In what appears to be an unprecedented move for an Am Law 100 firm, Reed Smith is forming an outside advisory board composed of three business executives to guide the international firm on strategy.
The group, called the Independent Strategic Advisory Board, is composed of former EY global vice chair Beth Brooke, venture capital investor Shuo Chen and longtime corporate strategic adviser Elissa Grey. The three will report directly to Reed Smith global managing partner Sandy Thomas and work closely with the rest of the firm’s senior management.
Tamara Box. Courtesy photo
“It goes back to our very strong belief that we get better decision-making out of diverse teams,” Tamara Box, Reed Smith’s managing partner for Europe and Middle East, said of the move. “We have a very diverse board—there’s gender diversity, ethnic diversity, racial diversity. The one fatal flaw is that we’re all lawyers. We were thinking about how we get more diverse perspectives, not only in the board room but in strategy.”
A number of law firms, particularly in the U.K., have begun bringing on individual independent directors, who are not lawyers, to join their boards. Box noted that these moves came after professional services firms such as the Big Four responded to increased regulatory oversight early this century by bringing on independent directors of their own.
She called the solution of identifying three outside advisers to guide the board “a halfway house,” noting that they can help guide and challenge the firm’s leadership on the most strategic of issues, but they don’t have to “get into the weeds” with them.
“We thought that just one voice wouldn’t be enough,” she said, referring to the idea of installing one independent director to the firm’s executive committee.
Reed Smith engaged board recruiting platform Nurole to conduct a search, and the firm received hundreds of applications, before whittling the field to a fairly large long list and then ultimately arriving at the three final choices.
In addition to having served as the global vice chair at EY, Brooke was also a member of the Big Four firm’s global board. She’s currently a board member of The New York Times Co., eHealth, Tricolor Holdings, Beta Bionics, SHEEX and the U.S. Olympic Committee.

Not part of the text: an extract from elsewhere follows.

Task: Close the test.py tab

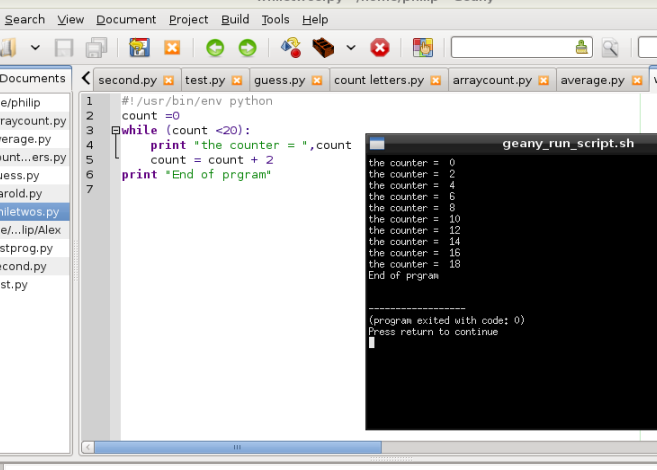Action: pos(236,80)
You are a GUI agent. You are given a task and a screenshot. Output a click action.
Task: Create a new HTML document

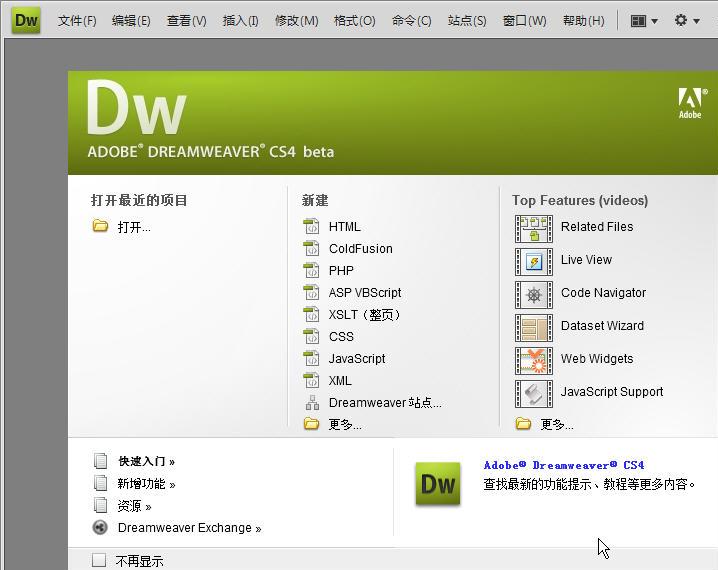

She also served in the Treasury Department during the Clinton administration, where she was responsible for all tax policy related to insurance and managed care.
Chen is general partner at tech-focused venture capital outfit IOVC. She previously worked at Goldman Sachs in investment banking and also at PwC in advisory. She also lectures on entrepreneurship at the University of California-Berkeley College of Engineering and is the chair of the board at Decode, a nonprofit technology and innovation community co-hosted with Berkeley and Stanford.
Grey is a global strategist with over 20 years of experience of working with boards and CEOs in both startup and FTSE 100 environments. She currently advises global funder Loyal VC, helping to grow its portfolio companies.
The outside advisers will be paid for their service, although Box did not discuss specifics.
“We surveyed the market and came to a reasonable compensation,” she said. “We think its important to compensate them to recognize the value they bring to our business.”
The firm intends for the trio to meet slightly more than quarterly, joining the executive committee roughly four times a year, and to also spend time with the firm’s wider partnership, potentially at its spring partners’ retreat.
Law firm consultant Patrick McKenna, the first non-American, nonlawyer to serve as an outside director at an Am Law 100 firm, has emphasized that the addition of outside advisers would likely help law firms expand their “cognitive diversity.”
“It’s one of the huge blind spots that law firms suffer, the whole idea that we live in a bubble, we see things through our legal sense, and we don’t see things beyond that that perhaps others do,” he said.
McKenna is optimistic that other firms might follow Reed Smith’s lead and that the firm will ultimately look to integrate the outside observers more firmly in its decision-making structure.
“The next step would be to transition it, after the board becomes comfortable, making them a natural part of their monthly meetings,” he said. “Then we’re talking about a significant achievement.”